Volet 2 - Introduction

169  Enfin, il est possible d’envisager une interprétation des mesures DTS avec les mêmes outils analytiques et numériques que ceux utilisés pour interpréter les profils verticaux de température (Goto et al., 2005; Hatch et al., 2006; Munz & Schmidt, 2017) basés sur l’étude de la propagation des variations naturelles de température de la rivière en profondeur. Mamer & Lowry (2013) ont montré le potentiel de cette approche par des mesures en banc expérimental. Comme le montre la Figure ii-15, en déployant deux câbles de fibre optique à différentes profondeurs, ils ont été capables d’estimer les flux verticaux à partir des ratios de l’amplitude (Hatch et al., 2006) calculés tout au long des deux câbles de fibre optique. Cette approche prometteuse pourrait permettre d’estimer aussi bien les flux ascendants que les flux descendants. Cependant, l’enfouissement de deux câbles de fibre optique à différentes profondeurs dans les sédiments de la rivière pose des difficultés techniques évidentes. Étant donné qu’au moins deux mesures à différentes profondeurs doivent être connues, Le Lay et al. (2019b) ont proposé de coupler les mesures DTS à des capteurs ponctuels installés à l’interface eau/sédiments, faisant ainsi les hypothèses que la température à l’interface eau- sédiments était homogène à l’échelle du tronçon de rivière étudié et que la profondeur d’enfouissement du câble était constante. Ils ont ainsi démontré que l’approche était efficace malgré de fortes incertitudes liées à ces hypothèses sous-jacentes à l’application du modèle analytique.

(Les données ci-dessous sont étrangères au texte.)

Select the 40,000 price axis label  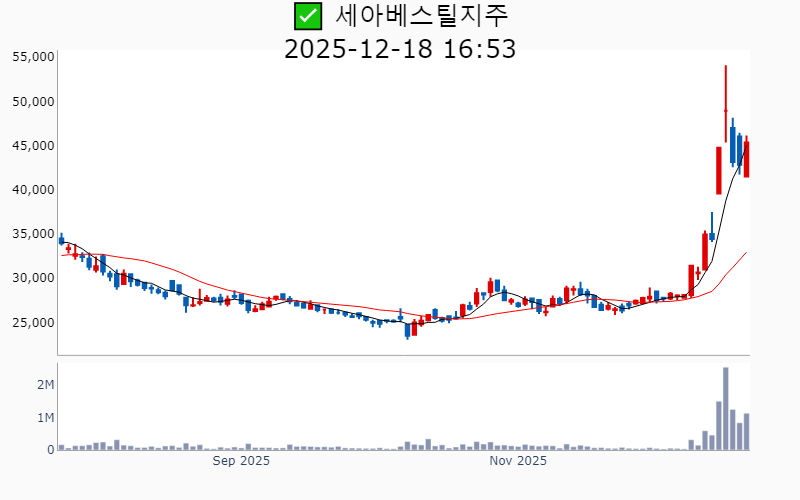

Figure ii-15. En mesurant la température distribuée à deux profondeurs, il peut possible de suivre les différences distribuées de température enregistrées entre les deux câbles de fibre optique et d’en déduire des vitesses d’écoulement [d’après Mamer & Lowry (2013)].

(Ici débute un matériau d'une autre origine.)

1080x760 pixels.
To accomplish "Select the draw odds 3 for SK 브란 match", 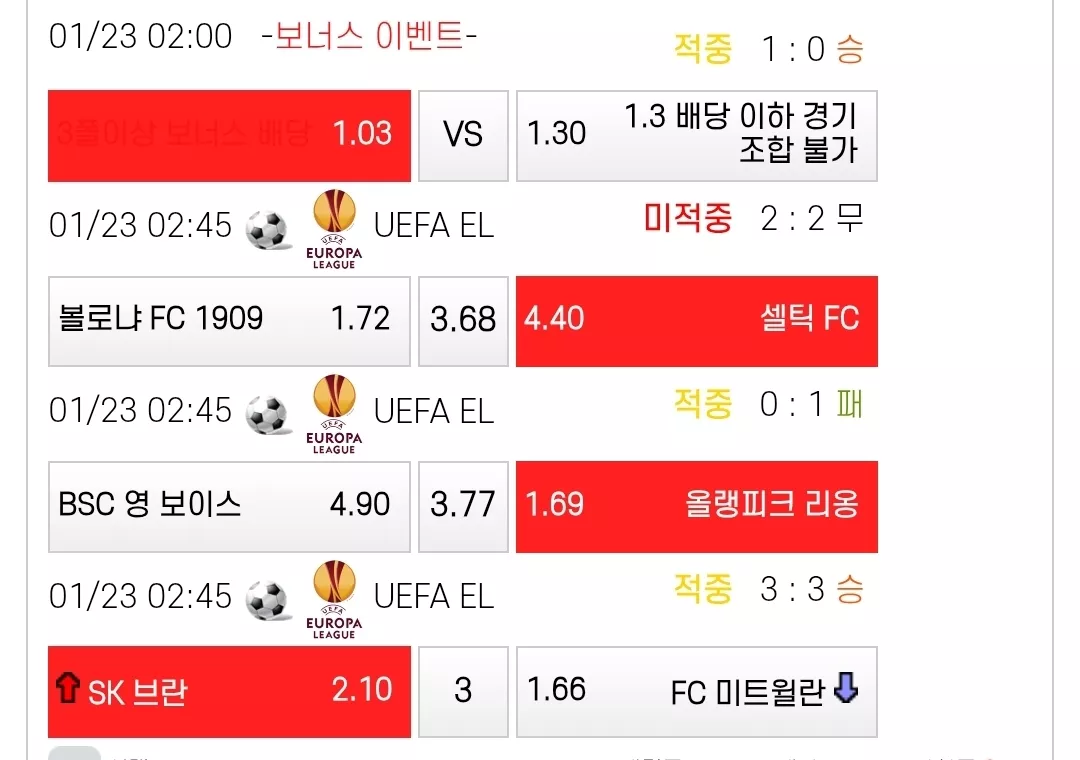I will pyautogui.click(x=463, y=692).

170  De plus, une quantification distribuée des flux à partir de l’analyse de la propagation du signal de température en profondeur pose également la question de l’estimation de la conductivité thermique des sédiments et de sa variabilité. Avec les flux, la conductivité thermique est le paramètre qui influence le plus la propagation de chaleur dans les sédiments. Bien que la gamme des conductivités thermiques rencontrées dans des sédiments des rivières soit relativement restreinte (Stauffer et al., 2013), des variations de conductivité thermique peuvent avoir un impact significatif sur la propagation de chaleur, comme l’ont montré Briggs et al. (2014). Or, l’hypothèse de fortes variations spatiales de conductivité thermique est plus que plausible au vu de la variabilité des sédiments généralement rencontrés dans les cours d’eau. Cet aspect n’a pas été abordé par Le Lay et al. (2019b) mais il serait intéressant de discuter de l’impact des variations spatiales de conductivité thermique sur l’estimation distribuée des flux.